• _WHAT THIS TASK INVOLVES_
Format the stretch of the listing from its first line through the line containing "Click Assumed NOI" as a JSON list of strings, one string per line. Leave out any blank lines.
** START PROVIDED INFORMATION **
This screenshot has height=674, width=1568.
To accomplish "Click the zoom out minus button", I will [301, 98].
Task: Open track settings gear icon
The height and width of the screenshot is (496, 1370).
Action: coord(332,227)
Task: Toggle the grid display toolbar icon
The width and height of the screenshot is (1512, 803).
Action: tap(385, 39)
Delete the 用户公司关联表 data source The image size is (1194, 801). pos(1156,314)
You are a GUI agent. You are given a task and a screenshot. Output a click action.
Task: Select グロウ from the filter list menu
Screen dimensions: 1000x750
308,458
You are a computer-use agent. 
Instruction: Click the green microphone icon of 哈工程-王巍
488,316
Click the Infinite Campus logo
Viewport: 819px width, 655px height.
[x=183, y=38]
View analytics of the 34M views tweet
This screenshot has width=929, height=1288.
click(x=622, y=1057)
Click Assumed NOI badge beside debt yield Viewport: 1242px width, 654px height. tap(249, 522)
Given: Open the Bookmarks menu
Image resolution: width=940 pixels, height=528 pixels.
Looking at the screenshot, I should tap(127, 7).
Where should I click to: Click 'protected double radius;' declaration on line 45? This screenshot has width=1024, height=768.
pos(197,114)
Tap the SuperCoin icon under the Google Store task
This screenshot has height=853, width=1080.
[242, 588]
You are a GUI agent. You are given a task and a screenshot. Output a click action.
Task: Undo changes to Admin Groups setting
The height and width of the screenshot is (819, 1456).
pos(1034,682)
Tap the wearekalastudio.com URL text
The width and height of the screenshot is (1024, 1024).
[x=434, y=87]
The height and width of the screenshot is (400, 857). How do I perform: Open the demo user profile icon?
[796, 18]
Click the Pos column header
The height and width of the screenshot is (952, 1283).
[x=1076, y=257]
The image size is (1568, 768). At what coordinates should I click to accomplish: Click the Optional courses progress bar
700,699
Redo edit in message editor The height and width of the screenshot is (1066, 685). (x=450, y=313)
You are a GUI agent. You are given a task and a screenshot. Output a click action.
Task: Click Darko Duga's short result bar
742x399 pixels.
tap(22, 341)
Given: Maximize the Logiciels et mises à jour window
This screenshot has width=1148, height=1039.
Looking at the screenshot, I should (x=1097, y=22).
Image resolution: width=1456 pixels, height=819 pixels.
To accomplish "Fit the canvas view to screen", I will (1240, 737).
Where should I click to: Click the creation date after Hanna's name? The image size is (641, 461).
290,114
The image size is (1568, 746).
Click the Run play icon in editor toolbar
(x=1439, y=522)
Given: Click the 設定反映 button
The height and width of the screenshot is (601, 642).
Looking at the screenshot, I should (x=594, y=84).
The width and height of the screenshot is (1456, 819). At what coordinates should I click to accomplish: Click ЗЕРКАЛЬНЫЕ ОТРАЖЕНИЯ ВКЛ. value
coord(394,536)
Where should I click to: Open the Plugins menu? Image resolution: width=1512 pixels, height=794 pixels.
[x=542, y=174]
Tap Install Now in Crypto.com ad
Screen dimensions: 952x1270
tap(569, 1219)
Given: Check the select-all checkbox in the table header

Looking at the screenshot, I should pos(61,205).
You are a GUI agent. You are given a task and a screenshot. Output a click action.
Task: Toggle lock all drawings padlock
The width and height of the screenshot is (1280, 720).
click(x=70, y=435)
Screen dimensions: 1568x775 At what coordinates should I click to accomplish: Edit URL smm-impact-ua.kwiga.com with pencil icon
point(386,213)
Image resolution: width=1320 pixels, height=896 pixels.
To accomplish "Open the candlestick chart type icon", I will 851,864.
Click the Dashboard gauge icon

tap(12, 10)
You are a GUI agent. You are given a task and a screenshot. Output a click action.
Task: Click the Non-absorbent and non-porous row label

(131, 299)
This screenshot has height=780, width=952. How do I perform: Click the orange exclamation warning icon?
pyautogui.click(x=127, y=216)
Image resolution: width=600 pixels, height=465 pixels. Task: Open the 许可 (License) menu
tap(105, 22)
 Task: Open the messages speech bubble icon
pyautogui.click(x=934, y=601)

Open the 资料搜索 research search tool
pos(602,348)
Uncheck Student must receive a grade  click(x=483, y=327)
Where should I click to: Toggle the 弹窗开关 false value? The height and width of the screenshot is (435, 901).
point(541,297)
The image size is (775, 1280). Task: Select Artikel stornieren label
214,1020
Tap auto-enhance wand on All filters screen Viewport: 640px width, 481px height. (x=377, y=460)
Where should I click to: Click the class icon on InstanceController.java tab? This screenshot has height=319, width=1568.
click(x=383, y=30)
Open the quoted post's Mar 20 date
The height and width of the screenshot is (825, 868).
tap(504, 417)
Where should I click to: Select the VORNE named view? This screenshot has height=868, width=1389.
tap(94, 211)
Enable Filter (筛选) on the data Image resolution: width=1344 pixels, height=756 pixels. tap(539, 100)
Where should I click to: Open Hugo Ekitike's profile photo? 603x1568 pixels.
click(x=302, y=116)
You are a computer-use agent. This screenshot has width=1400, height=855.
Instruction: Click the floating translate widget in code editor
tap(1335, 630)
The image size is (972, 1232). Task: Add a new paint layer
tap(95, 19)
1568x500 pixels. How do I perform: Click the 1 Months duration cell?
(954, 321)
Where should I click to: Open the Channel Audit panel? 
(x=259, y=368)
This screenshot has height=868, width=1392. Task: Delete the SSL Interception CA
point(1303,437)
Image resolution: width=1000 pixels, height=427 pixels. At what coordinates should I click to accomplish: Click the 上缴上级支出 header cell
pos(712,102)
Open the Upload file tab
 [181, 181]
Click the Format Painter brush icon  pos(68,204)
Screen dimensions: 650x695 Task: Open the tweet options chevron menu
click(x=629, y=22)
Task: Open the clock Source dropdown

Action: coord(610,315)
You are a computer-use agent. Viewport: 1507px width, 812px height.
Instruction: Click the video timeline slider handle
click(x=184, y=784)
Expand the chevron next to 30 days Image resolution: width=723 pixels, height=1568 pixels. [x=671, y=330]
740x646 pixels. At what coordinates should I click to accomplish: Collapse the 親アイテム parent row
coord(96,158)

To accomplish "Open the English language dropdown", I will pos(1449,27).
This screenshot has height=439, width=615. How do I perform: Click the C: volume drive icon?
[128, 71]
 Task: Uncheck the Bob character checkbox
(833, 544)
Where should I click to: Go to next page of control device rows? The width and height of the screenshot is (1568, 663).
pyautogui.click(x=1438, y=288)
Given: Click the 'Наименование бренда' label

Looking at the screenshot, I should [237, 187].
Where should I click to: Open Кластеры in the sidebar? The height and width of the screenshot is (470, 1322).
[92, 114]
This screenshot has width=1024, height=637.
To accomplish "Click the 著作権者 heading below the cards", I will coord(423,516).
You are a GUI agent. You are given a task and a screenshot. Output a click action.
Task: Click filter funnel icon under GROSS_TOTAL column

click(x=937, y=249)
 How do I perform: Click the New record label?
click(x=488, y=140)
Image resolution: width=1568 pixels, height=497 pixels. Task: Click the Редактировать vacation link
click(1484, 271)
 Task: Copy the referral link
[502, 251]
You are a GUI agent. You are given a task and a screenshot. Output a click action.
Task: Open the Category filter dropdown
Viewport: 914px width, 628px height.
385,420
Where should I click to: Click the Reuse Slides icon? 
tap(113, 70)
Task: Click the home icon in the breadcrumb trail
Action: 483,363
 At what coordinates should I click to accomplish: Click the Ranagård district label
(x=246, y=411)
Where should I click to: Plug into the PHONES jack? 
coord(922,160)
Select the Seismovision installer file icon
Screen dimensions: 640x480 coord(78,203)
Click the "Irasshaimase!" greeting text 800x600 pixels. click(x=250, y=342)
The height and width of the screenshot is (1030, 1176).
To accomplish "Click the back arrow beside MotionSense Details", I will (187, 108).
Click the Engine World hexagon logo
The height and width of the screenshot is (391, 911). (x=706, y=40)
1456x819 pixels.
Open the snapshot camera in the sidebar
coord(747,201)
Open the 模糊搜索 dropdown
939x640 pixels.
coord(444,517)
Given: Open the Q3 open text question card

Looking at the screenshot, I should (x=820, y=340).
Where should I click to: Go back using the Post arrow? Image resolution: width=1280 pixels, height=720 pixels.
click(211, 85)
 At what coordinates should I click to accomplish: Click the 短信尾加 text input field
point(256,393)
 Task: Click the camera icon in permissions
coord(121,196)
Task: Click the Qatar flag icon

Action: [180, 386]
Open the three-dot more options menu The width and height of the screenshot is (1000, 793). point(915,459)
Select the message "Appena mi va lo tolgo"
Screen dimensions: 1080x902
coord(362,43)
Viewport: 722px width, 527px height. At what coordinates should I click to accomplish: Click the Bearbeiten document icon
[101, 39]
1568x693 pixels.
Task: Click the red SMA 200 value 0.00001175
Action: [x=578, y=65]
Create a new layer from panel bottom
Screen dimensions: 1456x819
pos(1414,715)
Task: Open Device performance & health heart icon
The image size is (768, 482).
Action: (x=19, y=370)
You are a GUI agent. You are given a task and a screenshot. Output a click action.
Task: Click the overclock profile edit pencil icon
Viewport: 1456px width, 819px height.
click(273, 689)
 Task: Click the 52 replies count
** END PROVIDED INFORMATION **
• _IN RESPONSE_
[
  "This screenshot has height=674, width=1568.",
  "To accomplish \"Click the zoom out minus button\", I will [301, 98].",
  "Task: Open track settings gear icon",
  "The height and width of the screenshot is (496, 1370).",
  "Action: coord(332,227)",
  "Task: Toggle the grid display toolbar icon",
  "The width and height of the screenshot is (1512, 803).",
  "Action: tap(385, 39)",
  "Delete the 用户公司关联表 data source The image size is (1194, 801). pos(1156,314)",
  "You are a GUI agent. You are given a task and a screenshot. Output a click action.",
  "Task: Select グロウ from the filter list menu",
  "Screen dimensions: 1000x750",
  "308,458",
  "You are a computer-use agent. ",
  "Instruction: Click the green microphone icon of 哈工程-王巍",
  "488,316",
  "Click the Infinite Campus logo",
  "Viewport: 819px width, 655px height.",
  "[x=183, y=38]",
  "View analytics of the 34M views tweet",
  "This screenshot has width=929, height=1288.",
  "click(x=622, y=1057)",
  "Click Assumed NOI badge beside debt yield Viewport: 1242px width, 654px height. tap(249, 522)"
]